Multiply every coordinate in the answers of the data below by 1.1, rounding to whole numbers with halves rounded up, and write the lines out again with the requests included. Begin at the line that contains "You are a computer-use agent." and stop after the line that contains "coord(536,20)".

begin

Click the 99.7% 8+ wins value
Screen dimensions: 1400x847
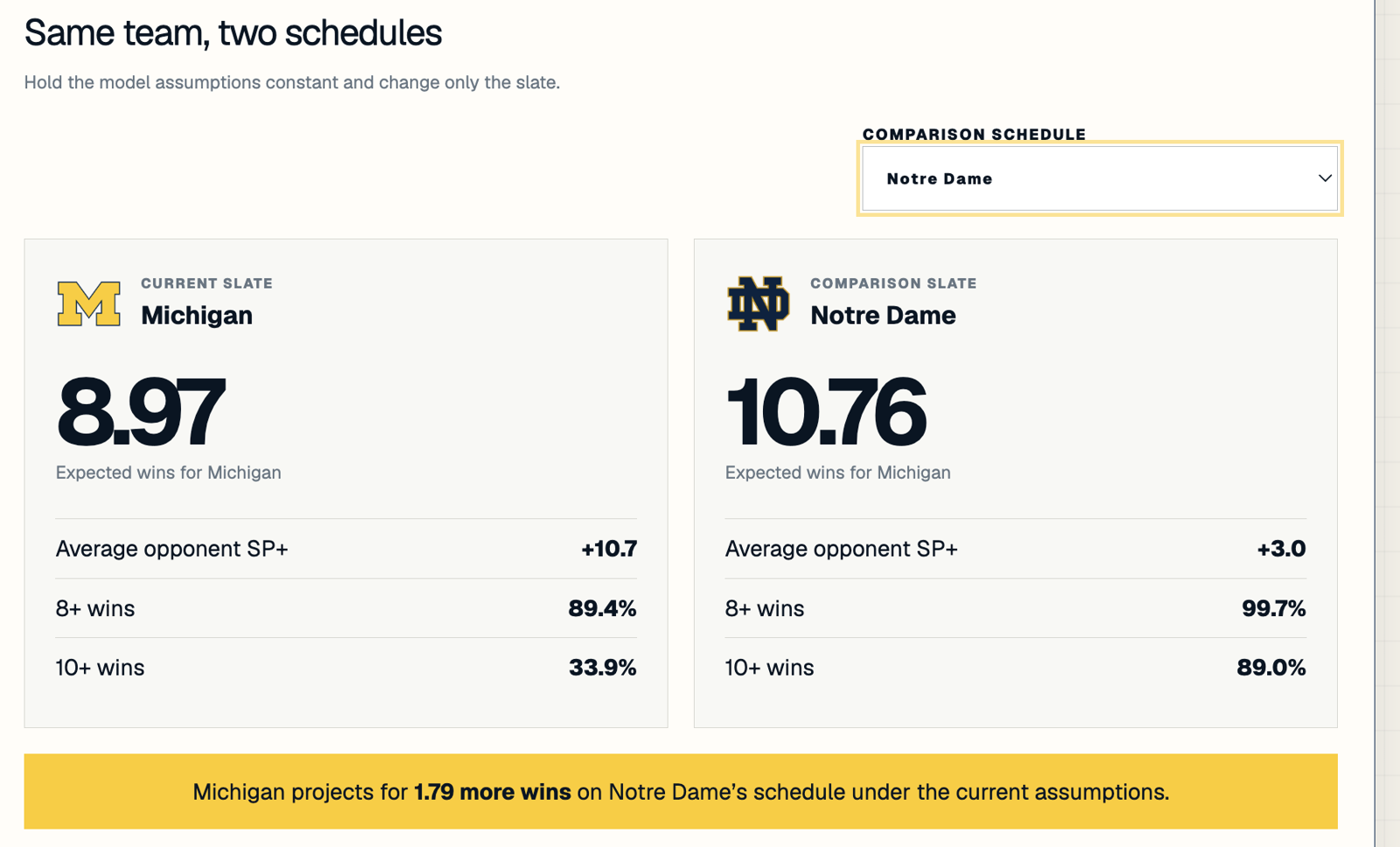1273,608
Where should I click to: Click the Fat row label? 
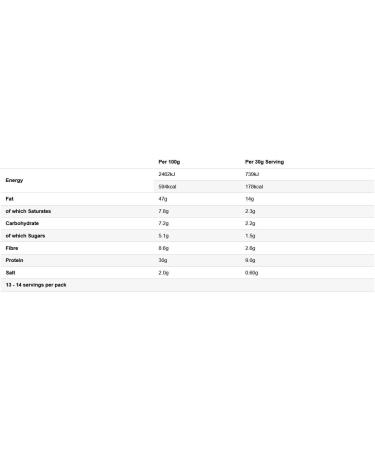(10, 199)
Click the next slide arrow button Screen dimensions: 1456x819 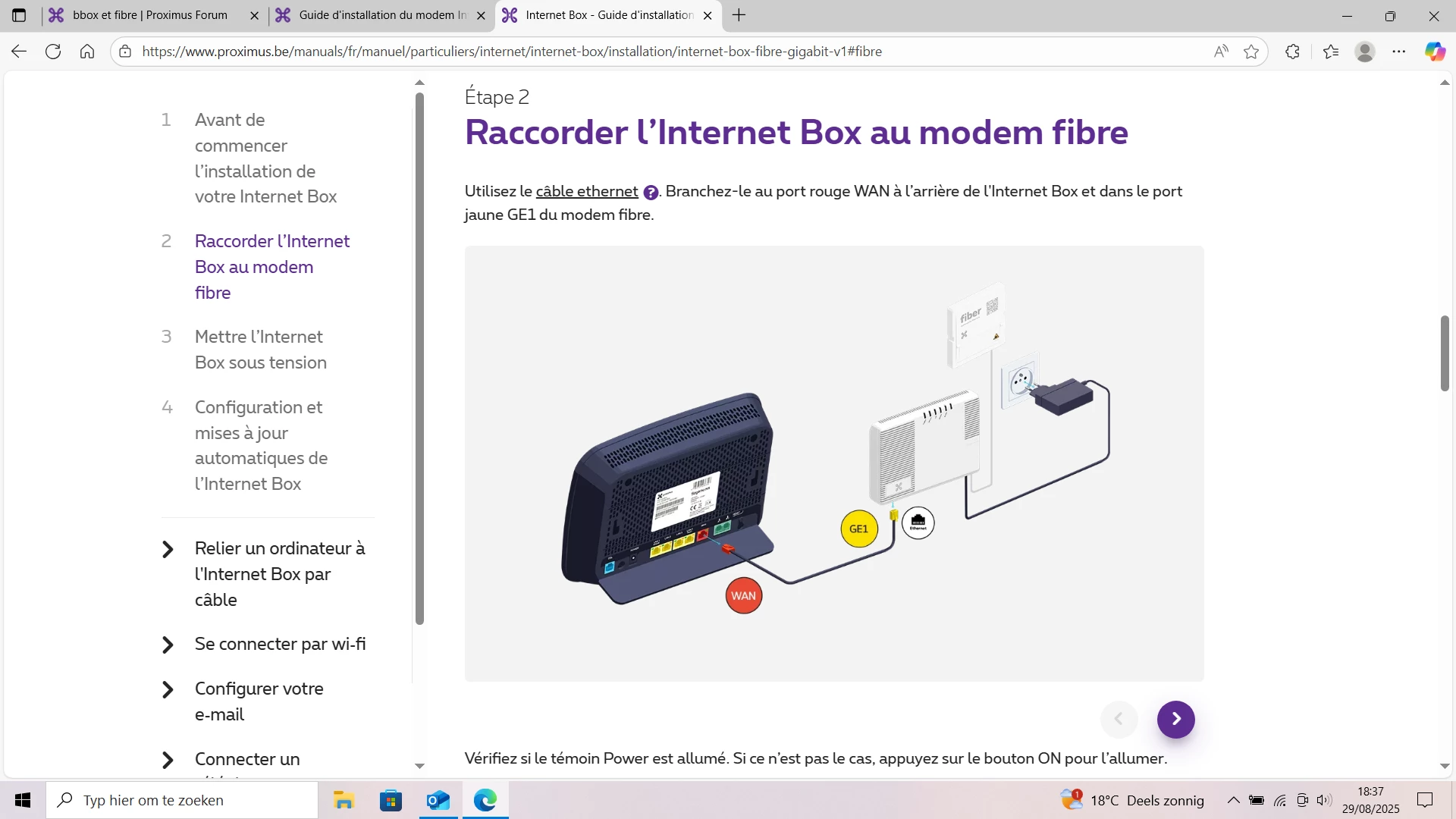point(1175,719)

end
begin

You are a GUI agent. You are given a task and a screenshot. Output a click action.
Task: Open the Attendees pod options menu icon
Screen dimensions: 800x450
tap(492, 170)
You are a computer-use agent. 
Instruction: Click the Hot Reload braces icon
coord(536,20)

end

Written answer:
You are a computer-use agent. 
Instruction: Click the Hot Reload braces icon
coord(590,22)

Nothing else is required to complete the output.